Mitchell's early civil rights activism included organizing, in 1943 at the age of 13, both black and white teenagers in pickets and other actions at the Windsor Theatre in Chicago, which segregated black customers in the balcony, and also at a nearby segregated bowling alley. The lack of success of picketing and leafletting led the young Charlene to organize another action for her group of activists, who took the name American Youth for Democracy. They held a sit-in at the Windsor, with white members going up to the "colored only" balcony while black members took their seats in the auditorium's "whites only" section below.[3]

So began a long career of unrelenting activism and persistence, perhaps most famously illustrated in the success of the campaign to free Angela Davis, which she led alongside Kendra Alexander and Franklin Alexander.[4]
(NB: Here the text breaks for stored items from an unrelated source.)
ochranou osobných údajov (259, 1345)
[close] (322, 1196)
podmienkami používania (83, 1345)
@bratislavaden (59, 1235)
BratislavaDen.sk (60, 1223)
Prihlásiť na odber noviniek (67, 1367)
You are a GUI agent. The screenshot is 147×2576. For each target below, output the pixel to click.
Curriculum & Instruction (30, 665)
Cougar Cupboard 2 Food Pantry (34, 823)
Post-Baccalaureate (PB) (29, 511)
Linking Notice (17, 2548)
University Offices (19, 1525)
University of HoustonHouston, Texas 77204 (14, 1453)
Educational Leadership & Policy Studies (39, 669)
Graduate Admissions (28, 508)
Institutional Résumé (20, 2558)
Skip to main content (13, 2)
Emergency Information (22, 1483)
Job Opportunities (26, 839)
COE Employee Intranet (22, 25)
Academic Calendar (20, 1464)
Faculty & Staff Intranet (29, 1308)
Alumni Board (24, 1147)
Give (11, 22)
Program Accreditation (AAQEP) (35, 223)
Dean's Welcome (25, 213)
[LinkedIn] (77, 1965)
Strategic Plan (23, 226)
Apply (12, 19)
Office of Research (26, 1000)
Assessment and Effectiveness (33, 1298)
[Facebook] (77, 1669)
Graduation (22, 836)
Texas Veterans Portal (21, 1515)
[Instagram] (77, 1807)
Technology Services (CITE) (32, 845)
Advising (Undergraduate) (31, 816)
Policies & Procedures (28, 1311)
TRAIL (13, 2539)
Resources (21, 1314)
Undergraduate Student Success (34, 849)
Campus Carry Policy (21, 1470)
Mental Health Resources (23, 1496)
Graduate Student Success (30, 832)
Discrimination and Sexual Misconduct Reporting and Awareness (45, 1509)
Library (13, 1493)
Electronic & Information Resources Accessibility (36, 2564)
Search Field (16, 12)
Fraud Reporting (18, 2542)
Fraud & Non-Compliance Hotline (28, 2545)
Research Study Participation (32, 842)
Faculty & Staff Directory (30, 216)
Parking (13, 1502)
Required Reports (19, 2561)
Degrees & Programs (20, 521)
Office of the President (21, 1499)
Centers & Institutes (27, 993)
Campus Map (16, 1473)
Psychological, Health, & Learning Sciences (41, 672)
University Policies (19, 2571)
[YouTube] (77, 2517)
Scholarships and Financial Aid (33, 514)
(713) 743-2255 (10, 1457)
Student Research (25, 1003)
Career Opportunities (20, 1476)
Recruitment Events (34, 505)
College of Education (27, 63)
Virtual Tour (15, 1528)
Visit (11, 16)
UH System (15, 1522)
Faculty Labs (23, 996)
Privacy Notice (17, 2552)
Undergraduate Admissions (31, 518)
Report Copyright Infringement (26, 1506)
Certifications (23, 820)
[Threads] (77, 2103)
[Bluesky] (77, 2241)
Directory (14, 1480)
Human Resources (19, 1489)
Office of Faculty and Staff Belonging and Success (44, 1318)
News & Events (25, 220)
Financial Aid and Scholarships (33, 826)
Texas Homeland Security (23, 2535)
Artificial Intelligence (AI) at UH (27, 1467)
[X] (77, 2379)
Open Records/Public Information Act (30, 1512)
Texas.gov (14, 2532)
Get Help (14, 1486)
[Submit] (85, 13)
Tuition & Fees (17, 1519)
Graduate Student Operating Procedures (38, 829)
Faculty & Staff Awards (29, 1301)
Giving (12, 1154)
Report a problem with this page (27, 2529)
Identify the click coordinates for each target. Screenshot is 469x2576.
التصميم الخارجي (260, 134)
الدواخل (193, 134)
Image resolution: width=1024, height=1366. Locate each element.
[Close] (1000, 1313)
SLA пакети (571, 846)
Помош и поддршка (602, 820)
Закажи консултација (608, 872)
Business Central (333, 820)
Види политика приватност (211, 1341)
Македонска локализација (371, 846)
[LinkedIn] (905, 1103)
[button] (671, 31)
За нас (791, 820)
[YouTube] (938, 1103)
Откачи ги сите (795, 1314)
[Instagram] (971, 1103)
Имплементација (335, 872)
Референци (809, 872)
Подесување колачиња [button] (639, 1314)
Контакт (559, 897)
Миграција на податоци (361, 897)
Speaking at the same event as McNeil, Davis described the effort to free her, spearheaded by Mitchell, as "one of the most impressive mass international campaigns of the 20th century." Davis stressed that the relative lack of celebrity Mitchell enjoys today in comparison to some contemporaries and later generations of women's movement and civil rights leaders involved in the same struggles is no indication of the impact her work has had. "I have never known anyone as consistent in her values, as collective in her outlook on life, as firm in her trajectory as a freedom fighter." At another tribute to Mitchell, at the CCDS Convention in Chicago, CCDS militant and leader Mildred Williamson said of Mitchell: "If it hadn't been for Charlene opening my eyes to many things and encouraging me, I wouldn't be here today, nor would I have been able to achieve many of the other things in my life."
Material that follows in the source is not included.